Certainty-weighted integration of information in individual cortical neurons
Ben von Hünerbein, University of Bern, Switzerland; Matthijs oude Lohuis, Pietro Marchesi, Umberto Olcese, University of Amsterdam, Netherlands; Walter Senn, University of Bern, Switzerland; Cyriel Pennartz, University of Amsterdam, Netherlands; Jakob Jordan, Mihai Petrovici, University of Bern, Switzerland
Session:
Posters 3B Poster
Presentation Time:
Sat, 26 Aug, 13:00 - 15:00 United Kingdom Time
Abstract:
It is essential to take into account the uncertainty related to sensory percepts when using them for guiding behavior. While it has been shown that decision making in humans and other animals takes uncertainty into account , it remains unclear how it is represented in cortex . A recent theory suggests that individual cortical neurons can represent uncertainty implicitly by modulating their membrane potential variability. Here we investigate this hypothesis by inferring membrane potential statistics from spiking activity using simulation-based inference.
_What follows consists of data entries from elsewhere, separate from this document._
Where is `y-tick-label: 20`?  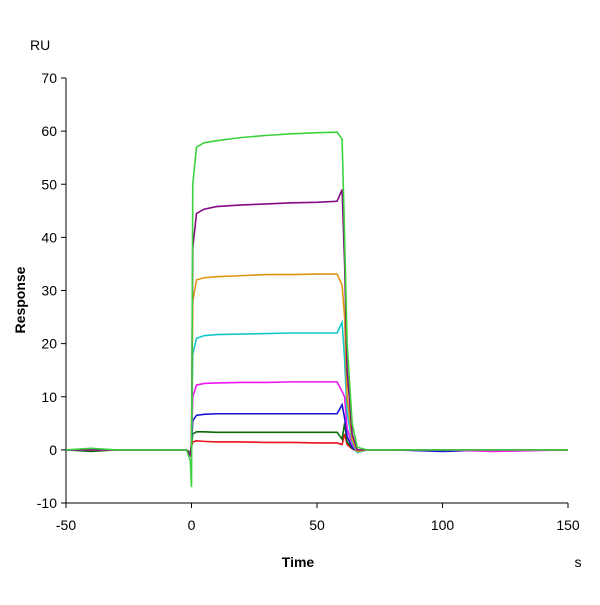
y-tick-label: 20 is located at coordinates (49, 344).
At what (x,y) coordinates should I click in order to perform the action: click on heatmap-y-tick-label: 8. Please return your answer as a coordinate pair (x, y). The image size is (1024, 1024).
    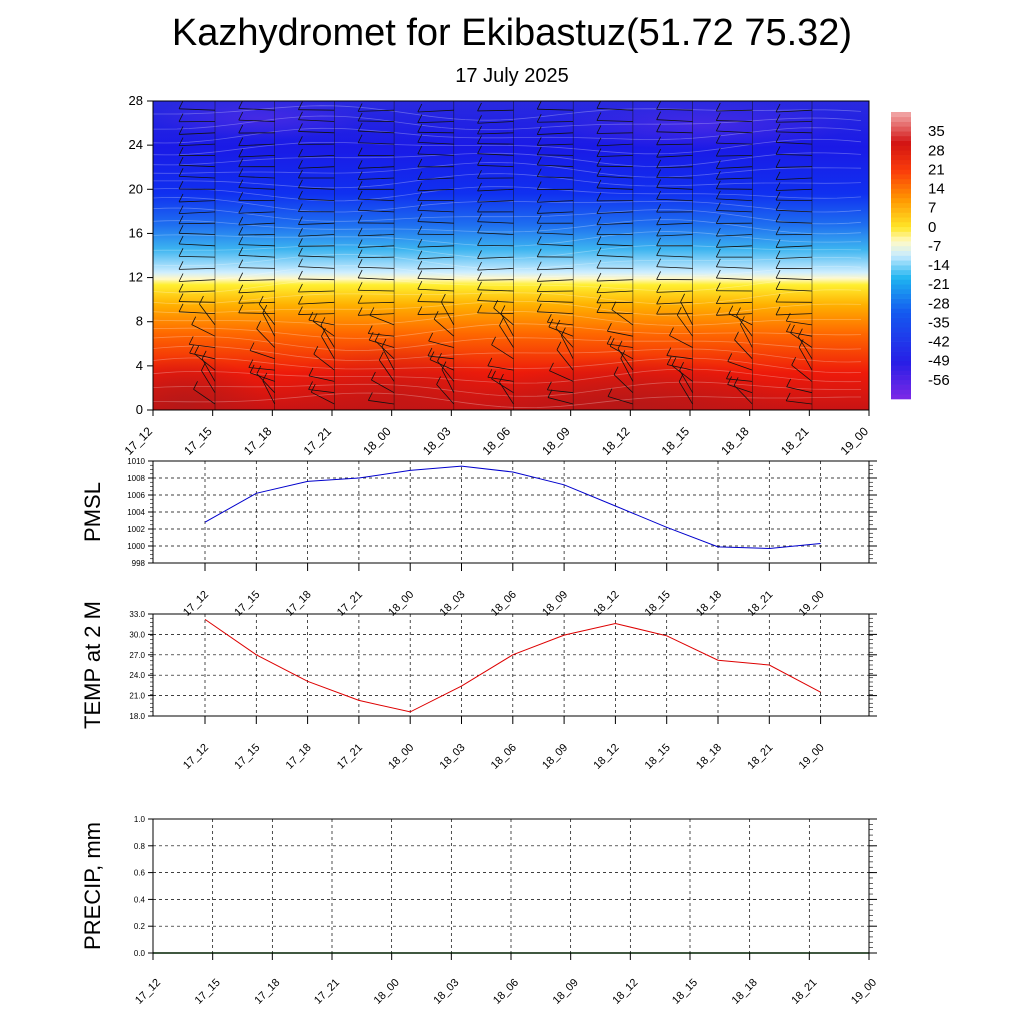
    Looking at the image, I should click on (140, 322).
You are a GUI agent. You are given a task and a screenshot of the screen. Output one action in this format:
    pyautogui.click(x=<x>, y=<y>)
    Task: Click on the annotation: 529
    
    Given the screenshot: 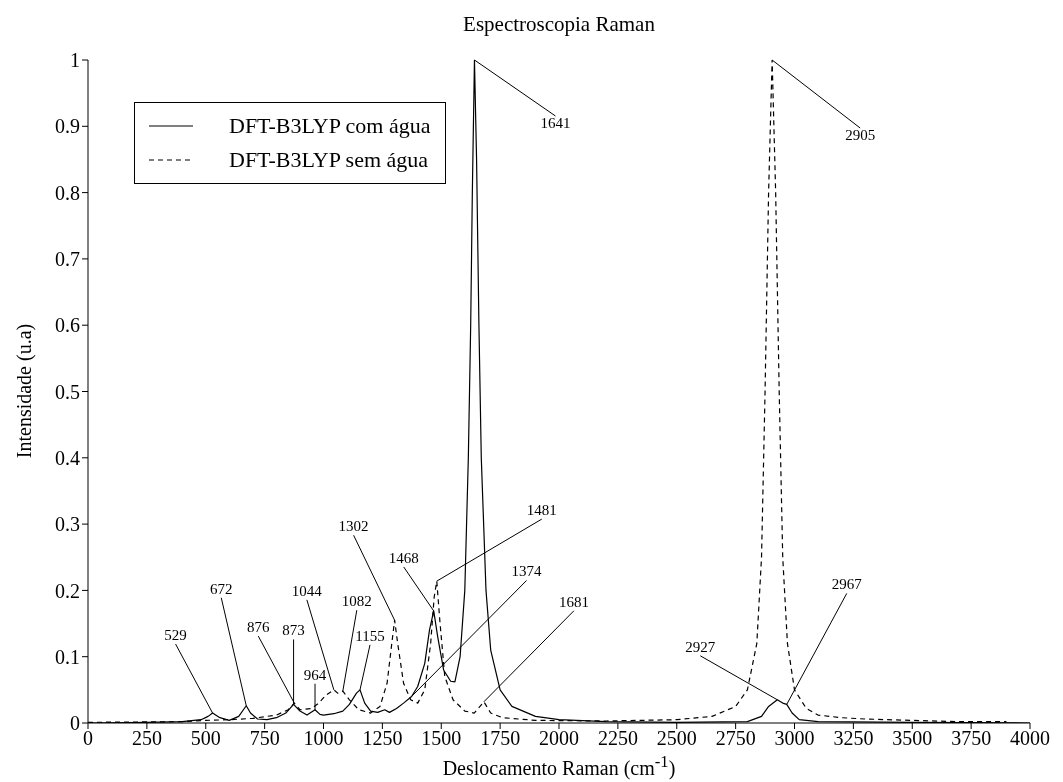 What is the action you would take?
    pyautogui.click(x=176, y=636)
    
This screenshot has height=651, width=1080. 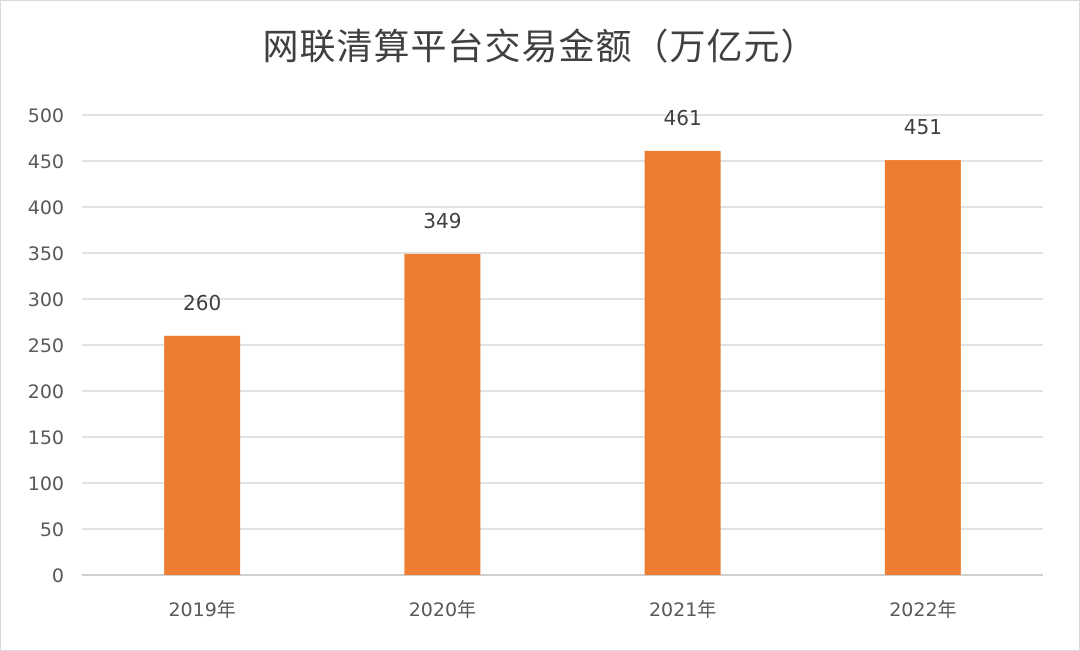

We find that, neurons decrease their membrane potential variability in response to task relevant stimuli. Furthermore, we show that this decrease in membrane potential variability is stronger for reliably detectable stimuli than weak ones. Our findings suggest that individual cortical neurons track uncertainty, likely providing Bayesian benefits for downstream computations.